Expression and purification of glycosynthase mutants
Positive hits from the above screening were sequenced and recovered from the −80°C library stock for preparative expression and purification. A 3 ml culture (LB medium, 100 mg/ml ampicillin and 2% glucose) was inoculated with the corresponding glycerol stock and incubated overnight at 37°C. This was then used to inoculate 200 ml of LB medium (100 mg/ml ampicillin and 2% glucose) which was incubated for 8 h at 37°C and 250 rev./min until the late exponential phase. The medium was changed to 200 ml of LB medium containing 1 mM IPTG and 100 mg/ml ampicillin for protein expression (16 h at 25°C). Cells were harvested by centrifugation, rinsed with 200 ml of 0.9% NaCl, and resuspended in 50 ml of 50 mM phosphate buffer, pH 7.0, and 0.1 mM CaCl2. The proteins were purified essentially as reported for the wt enzyme using metal affinity chromatography of the His-tagged proteins . Cells were lysed by sonication and centrifuged at 17000 g. The supernatant was loaded on to a HiTrap 1 ml column (GE Healthcare) previously equilibrated with loading buffer (50 mM phosphate, pH 7.0, and 0.1 mM CaCl2).
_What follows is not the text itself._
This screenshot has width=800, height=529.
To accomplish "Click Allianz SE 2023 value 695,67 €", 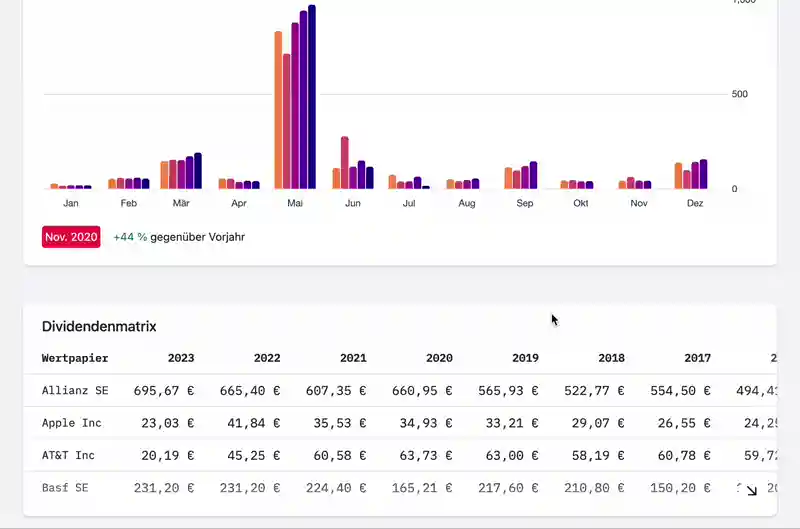I will click(163, 390).
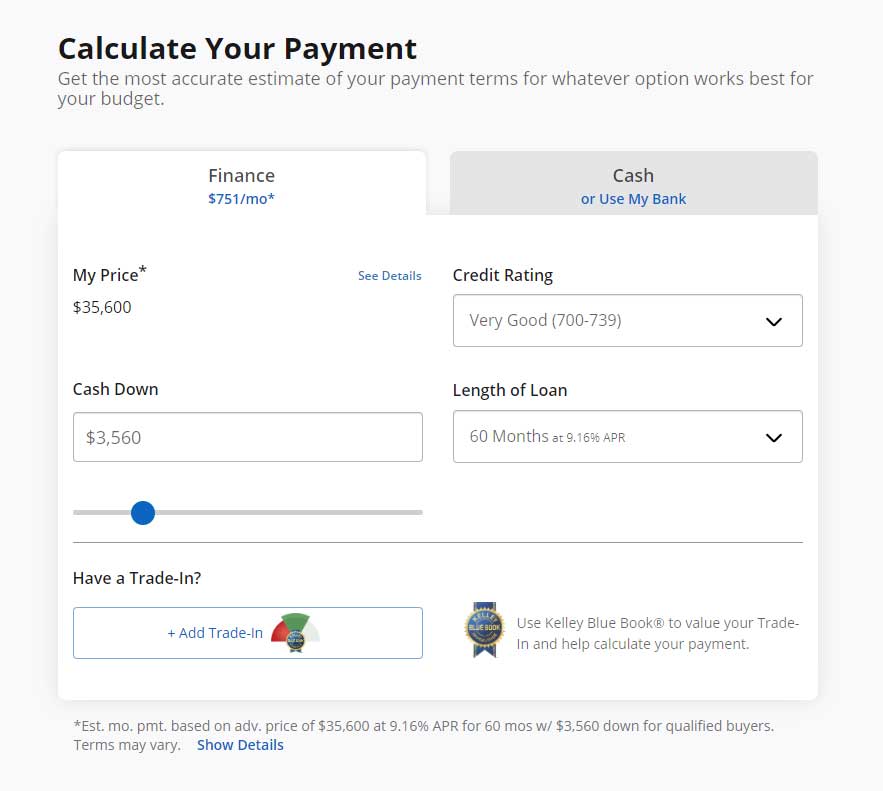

The column was rinsed to remove unbound proteins and then eluted with a gradient of 0.5 M imidazole in 50 mM phosphate, pH 7.0, and 0.1 mM CaCl2. The protein fractions were dialysed twice against 50 mM phosphate, pH 7.0, and 0.1 mM CaCl2, followed by a last dialysis against water. The proteins were freeze-dried for storage, and redisolved in 50 mM phosphate, pH 7.0, and 0.1 mM CaCl2 before use. Enzymes were >95% homogeneous as determined by SDS/PAGE (14% gel). The concentration was determined by absorbance at 280 nm using a molar absorption coefficient of 3.53×105 M−1·cm−1 .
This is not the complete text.